In the last pre-caucus poll from The Des Moines Register and Bloomberg Politics, which was released late Saturday, Clinton retained the advantage she has held from the start in Iowa. But it is was a very narrow advantage. Clinton had 45 percent to 42 percent for Sanders. The puts the Iowa contest within the margin of error for the well-regarded poll. And with former Maryland governor Martin O’Malley holding 3 percent and 9 percent of those surveyed registering as uncommitted or undecided, the contest is now, in the words of veteran Democratic strategist David Axelrod, “as tight as it can be.”

In a contest where candidates are throwing everything into the final push—physically and financially—the ability of the crowdfunded Sanders campaign to keep pace is one of the striking stories of the 2016 race.

Yet what is notable is not just the way the Sanders money is being raised, not just the amount that has been collected and not just the amount that is being spent. How the money is being spent also matters and, as with so many aspects of this year’s race, the Sanders camp is making unexpected moves.

The Democratic candidates are both running plenty of television ads in Iowa (as of early last week, NBC News was reporting that the Clinton team had spent almost $9.5 million on TV commercials, while Sanders had spent almost $7.5 million). They’re good ads, generally positive and appealing—with both Clinton and Sanders sounding progressive themes that appeal to the activists who attend caucuses. But the ads for the Democratic candidates are part of a cacophony; they appear around the clock in the same slurry of campaign commercials with the attack ads aired by the various and sundry Republican contenders and the Super PACs that promise they are telling “the truth” about them.

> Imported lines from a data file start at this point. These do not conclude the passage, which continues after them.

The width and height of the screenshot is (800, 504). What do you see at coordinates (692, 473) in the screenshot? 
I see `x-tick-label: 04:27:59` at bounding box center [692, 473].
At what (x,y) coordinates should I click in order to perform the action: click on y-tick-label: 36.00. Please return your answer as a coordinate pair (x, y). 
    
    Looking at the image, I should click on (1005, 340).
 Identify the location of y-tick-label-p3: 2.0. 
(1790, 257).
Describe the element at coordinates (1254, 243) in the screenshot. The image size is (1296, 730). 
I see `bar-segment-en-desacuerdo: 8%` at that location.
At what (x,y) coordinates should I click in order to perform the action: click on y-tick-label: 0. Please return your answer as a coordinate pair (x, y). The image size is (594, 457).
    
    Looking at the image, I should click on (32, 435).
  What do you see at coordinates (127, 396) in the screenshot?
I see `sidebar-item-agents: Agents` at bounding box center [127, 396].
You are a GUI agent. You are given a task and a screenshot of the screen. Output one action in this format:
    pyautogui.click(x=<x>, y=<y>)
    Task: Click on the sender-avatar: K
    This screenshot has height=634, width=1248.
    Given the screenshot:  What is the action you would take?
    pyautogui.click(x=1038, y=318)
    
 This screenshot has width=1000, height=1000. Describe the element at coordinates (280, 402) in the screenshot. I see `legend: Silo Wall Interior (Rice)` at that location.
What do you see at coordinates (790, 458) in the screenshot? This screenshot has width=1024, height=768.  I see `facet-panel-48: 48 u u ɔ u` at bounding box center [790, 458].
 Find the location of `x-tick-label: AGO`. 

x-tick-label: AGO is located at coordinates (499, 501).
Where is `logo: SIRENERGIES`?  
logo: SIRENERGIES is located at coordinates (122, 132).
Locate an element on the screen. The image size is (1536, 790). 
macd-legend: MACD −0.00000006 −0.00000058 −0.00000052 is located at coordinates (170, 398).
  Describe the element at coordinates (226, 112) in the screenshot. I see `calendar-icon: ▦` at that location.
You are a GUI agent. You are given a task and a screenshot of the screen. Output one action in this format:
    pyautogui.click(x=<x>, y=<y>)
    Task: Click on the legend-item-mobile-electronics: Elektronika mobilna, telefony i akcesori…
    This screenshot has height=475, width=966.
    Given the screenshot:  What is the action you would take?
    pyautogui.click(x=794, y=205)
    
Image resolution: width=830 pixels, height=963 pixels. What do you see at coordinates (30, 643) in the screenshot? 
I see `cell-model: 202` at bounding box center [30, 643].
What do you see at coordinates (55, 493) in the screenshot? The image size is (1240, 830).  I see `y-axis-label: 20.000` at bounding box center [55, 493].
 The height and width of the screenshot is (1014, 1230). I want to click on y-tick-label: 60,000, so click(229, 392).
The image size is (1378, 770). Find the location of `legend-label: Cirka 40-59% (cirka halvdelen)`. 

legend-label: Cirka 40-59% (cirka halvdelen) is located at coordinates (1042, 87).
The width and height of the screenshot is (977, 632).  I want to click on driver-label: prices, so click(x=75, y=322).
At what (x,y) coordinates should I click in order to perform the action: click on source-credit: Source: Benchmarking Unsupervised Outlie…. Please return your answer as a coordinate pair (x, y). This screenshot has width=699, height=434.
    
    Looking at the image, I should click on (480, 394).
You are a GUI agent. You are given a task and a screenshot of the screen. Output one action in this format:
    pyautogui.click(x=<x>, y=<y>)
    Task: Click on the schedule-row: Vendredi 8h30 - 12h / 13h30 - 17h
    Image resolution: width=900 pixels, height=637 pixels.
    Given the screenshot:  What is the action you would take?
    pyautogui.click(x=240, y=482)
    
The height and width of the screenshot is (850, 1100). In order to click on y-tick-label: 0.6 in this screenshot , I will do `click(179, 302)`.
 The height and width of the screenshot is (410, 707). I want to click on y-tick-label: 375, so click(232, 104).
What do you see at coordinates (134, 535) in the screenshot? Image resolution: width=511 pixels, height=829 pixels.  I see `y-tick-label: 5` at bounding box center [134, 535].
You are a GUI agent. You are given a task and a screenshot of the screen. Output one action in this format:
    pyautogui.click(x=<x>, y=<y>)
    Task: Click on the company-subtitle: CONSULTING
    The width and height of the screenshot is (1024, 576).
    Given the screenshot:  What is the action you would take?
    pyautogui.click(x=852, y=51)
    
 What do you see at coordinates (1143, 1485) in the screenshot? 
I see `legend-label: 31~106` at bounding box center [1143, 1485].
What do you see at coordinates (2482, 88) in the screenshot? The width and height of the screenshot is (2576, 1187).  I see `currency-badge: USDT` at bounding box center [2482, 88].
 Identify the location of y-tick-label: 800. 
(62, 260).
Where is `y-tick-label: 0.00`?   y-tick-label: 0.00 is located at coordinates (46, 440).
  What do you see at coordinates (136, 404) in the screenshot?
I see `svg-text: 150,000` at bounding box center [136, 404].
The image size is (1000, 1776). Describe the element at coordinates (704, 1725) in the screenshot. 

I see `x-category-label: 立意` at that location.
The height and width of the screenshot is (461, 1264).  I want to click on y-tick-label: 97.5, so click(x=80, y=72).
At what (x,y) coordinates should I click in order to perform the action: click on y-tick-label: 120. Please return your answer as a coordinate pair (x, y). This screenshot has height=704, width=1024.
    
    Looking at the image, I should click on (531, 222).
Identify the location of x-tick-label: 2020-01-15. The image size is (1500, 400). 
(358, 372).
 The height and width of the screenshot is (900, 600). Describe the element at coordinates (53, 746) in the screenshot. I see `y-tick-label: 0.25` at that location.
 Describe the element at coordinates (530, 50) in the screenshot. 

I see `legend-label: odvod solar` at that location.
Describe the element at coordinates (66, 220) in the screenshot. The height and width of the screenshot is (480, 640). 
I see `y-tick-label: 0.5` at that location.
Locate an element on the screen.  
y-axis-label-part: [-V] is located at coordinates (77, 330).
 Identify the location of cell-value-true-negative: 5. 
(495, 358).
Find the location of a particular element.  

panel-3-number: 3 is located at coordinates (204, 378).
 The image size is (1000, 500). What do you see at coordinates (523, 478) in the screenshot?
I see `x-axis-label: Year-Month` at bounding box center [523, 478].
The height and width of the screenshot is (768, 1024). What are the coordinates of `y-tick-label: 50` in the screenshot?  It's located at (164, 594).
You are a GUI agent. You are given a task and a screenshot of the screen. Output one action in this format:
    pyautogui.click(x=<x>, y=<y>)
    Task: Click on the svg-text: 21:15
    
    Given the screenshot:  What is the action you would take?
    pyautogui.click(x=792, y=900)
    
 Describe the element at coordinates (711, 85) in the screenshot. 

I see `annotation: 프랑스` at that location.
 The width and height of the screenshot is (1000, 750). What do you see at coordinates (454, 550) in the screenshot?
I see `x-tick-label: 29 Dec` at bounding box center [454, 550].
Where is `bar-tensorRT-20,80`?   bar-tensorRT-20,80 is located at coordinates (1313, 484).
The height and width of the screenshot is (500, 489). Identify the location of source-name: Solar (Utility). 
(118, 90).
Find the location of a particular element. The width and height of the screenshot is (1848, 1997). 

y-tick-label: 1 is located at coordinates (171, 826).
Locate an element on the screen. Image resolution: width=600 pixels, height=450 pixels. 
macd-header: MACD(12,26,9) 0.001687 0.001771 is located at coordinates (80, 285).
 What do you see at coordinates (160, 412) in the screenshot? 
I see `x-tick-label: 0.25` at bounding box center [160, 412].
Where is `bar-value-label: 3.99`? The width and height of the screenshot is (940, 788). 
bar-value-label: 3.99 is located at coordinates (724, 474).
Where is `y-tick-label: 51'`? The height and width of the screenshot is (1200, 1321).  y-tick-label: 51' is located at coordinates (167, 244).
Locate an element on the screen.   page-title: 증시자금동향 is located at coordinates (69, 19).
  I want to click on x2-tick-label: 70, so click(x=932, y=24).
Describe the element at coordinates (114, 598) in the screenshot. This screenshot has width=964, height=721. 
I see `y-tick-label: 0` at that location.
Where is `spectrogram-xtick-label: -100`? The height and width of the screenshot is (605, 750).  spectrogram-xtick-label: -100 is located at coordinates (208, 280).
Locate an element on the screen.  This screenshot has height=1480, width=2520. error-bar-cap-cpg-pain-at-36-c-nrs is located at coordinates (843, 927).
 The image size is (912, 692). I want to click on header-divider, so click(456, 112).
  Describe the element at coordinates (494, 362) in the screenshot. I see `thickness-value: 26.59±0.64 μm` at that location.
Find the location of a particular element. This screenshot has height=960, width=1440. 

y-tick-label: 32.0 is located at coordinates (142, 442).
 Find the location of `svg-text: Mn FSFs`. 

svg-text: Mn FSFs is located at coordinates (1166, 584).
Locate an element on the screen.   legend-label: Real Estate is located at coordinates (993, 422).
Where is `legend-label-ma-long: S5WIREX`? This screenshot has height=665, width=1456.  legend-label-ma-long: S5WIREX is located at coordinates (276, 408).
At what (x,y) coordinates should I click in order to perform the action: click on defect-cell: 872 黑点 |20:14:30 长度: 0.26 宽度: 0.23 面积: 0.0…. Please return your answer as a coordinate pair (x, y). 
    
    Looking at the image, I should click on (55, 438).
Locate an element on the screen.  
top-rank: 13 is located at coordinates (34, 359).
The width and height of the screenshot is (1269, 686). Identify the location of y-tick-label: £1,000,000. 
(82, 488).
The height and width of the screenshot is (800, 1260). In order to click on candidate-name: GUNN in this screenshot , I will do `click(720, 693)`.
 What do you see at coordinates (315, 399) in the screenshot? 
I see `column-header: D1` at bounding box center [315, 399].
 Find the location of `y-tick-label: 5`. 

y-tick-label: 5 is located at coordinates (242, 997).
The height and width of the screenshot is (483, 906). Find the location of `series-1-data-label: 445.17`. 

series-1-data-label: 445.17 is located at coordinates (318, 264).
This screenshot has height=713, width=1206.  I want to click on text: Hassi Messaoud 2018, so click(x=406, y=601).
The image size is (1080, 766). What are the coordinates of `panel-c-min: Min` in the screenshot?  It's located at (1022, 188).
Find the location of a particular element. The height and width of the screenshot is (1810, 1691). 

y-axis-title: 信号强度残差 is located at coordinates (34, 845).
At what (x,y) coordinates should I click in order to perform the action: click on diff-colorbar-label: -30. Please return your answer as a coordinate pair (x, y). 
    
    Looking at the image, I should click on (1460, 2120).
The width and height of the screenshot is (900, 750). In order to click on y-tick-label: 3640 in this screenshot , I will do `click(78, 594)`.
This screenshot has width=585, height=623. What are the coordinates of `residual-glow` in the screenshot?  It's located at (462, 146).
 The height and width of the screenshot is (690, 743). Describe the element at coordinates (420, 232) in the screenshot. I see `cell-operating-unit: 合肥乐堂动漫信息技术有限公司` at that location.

The Democratic campaigns are pouring funds into phone banks, direct-mail advertising, and all the other tools of contemporary “ground game” in Iowa. There’s lots of talk of tech-savvy interventions and new tools of reaching and tracking supporters.

But Sanders is also spending a lot of money on old-school tools and tactics, like those advertisements in rural weekly and daily newspapers. Doug Burns, the co-owner of west-central Iowa’s Carroll Daily Times Herald told The Washington Post that Sanders has “utilized advertising in weekly newspapers in a way I’ve never seen in my career.” And the Sanders camp began running these newspaper ads not on the eve of the caucuses but last fall.

Another old-school tool Sanders has utilized for months is the mass rally. Iowa has in recent years been seen primarily as a state where candidates spend time with individual voters or small groups, but the Sanders camp changed the calculus, pouring resources into organizing large rallies across the state through the fall and winter and right up to the cusp of the caucuses—when huge rallies were held in Dubuque, Cedar Rapids, Iowa City, and Des Moines.

As the final push began, the Sanders campaign announced that 62,866 people had turned out for rallies and town meetings in Iowa over the months of campaigning by the Vermont senator. By caucus night, the figure was certain to be over 70,000.

The message Sanders delivered at those final rallies across Iowa, in large cities and small towns, blended the populist rhetoric that have animated his campaign with talk of the populist fundraising that has made the campaign possible.

“We do not represent the billionaire class, the drug companies, Wall Street, we don’t want their money and we are not going to have a super PAC,” the senator declared in Dubuque on Friday night. “I am the only Democratic candidate for president who does not have a super PAC, who does not go to the wallets of investment bankers in order to raise campaign funds.”